Return the part of the rows below that opens with the line containing "Given: Revert the schema form" and closes with the line containing "will (13, 234).", keeping both of those lines and altering nothing.

- - - - -

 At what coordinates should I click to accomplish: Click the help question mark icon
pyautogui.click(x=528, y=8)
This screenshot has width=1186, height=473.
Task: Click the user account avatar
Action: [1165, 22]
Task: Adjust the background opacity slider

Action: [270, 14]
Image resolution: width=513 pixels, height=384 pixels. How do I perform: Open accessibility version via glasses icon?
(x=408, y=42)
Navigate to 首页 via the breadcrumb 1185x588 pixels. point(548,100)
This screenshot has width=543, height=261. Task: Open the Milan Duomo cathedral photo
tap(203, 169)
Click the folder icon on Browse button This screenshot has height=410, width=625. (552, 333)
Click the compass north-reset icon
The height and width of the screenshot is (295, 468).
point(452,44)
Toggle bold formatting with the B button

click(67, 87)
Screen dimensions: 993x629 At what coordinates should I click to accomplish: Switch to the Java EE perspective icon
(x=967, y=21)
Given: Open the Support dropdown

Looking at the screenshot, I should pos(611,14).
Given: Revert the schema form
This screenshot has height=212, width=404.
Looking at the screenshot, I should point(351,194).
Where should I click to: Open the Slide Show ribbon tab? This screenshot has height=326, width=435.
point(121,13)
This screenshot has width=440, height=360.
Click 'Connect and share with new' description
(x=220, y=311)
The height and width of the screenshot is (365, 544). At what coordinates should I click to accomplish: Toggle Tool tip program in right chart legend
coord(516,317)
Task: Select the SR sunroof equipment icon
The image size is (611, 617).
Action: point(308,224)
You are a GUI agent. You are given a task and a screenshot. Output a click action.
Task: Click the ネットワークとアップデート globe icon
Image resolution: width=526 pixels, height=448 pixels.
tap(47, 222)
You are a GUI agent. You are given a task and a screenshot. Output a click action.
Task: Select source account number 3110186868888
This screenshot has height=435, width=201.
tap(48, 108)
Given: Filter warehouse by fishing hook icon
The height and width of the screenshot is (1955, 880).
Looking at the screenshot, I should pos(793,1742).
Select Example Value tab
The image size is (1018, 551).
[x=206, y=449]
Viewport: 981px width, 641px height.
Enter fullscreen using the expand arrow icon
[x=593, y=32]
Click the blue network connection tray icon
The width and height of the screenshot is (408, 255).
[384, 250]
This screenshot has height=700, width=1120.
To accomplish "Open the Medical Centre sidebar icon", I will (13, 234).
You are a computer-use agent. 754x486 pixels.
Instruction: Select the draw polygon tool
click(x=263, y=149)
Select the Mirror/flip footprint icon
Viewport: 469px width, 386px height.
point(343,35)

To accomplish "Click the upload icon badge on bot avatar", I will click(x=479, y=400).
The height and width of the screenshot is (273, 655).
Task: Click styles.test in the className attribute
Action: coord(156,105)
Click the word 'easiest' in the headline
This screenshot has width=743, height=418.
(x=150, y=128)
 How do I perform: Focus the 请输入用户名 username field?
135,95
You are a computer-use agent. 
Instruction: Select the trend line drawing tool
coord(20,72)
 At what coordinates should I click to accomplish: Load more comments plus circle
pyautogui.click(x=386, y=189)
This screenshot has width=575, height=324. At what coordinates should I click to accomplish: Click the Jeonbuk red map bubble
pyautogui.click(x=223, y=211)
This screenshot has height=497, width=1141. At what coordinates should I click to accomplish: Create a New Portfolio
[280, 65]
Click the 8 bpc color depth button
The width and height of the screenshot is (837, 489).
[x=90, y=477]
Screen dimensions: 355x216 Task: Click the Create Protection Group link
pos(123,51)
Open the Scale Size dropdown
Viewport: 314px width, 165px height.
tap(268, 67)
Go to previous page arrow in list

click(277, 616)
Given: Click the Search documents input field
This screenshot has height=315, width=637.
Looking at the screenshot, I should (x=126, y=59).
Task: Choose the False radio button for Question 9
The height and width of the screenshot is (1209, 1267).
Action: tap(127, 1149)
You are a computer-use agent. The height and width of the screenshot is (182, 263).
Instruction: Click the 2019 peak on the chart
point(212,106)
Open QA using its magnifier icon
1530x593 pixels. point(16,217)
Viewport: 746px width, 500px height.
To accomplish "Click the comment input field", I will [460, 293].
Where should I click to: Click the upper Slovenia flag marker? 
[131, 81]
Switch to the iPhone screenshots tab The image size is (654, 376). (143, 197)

- - - - -

§ **Task response**
Given: Revert the schema form
This screenshot has height=212, width=404.
Looking at the screenshot, I should point(351,194).
Where should I click to: Open the Slide Show ribbon tab? This screenshot has height=326, width=435.
point(121,13)
This screenshot has width=440, height=360.
Click 'Connect and share with new' description
(x=220, y=311)
The height and width of the screenshot is (365, 544). At what coordinates should I click to accomplish: Toggle Tool tip program in right chart legend
coord(516,317)
Task: Select the SR sunroof equipment icon
The image size is (611, 617).
Action: point(308,224)
You are a GUI agent. You are given a task and a screenshot. Output a click action.
Task: Click the ネットワークとアップデート globe icon
Image resolution: width=526 pixels, height=448 pixels.
tap(47, 222)
You are a GUI agent. You are given a task and a screenshot. Output a click action.
Task: Select source account number 3110186868888
This screenshot has height=435, width=201.
tap(48, 108)
Given: Filter warehouse by fishing hook icon
The height and width of the screenshot is (1955, 880).
Looking at the screenshot, I should pos(793,1742).
Select Example Value tab
The image size is (1018, 551).
[x=206, y=449]
Viewport: 981px width, 641px height.
Enter fullscreen using the expand arrow icon
[x=593, y=32]
Click the blue network connection tray icon
The width and height of the screenshot is (408, 255).
[384, 250]
This screenshot has height=700, width=1120.
To accomplish "Open the Medical Centre sidebar icon", I will (13, 234).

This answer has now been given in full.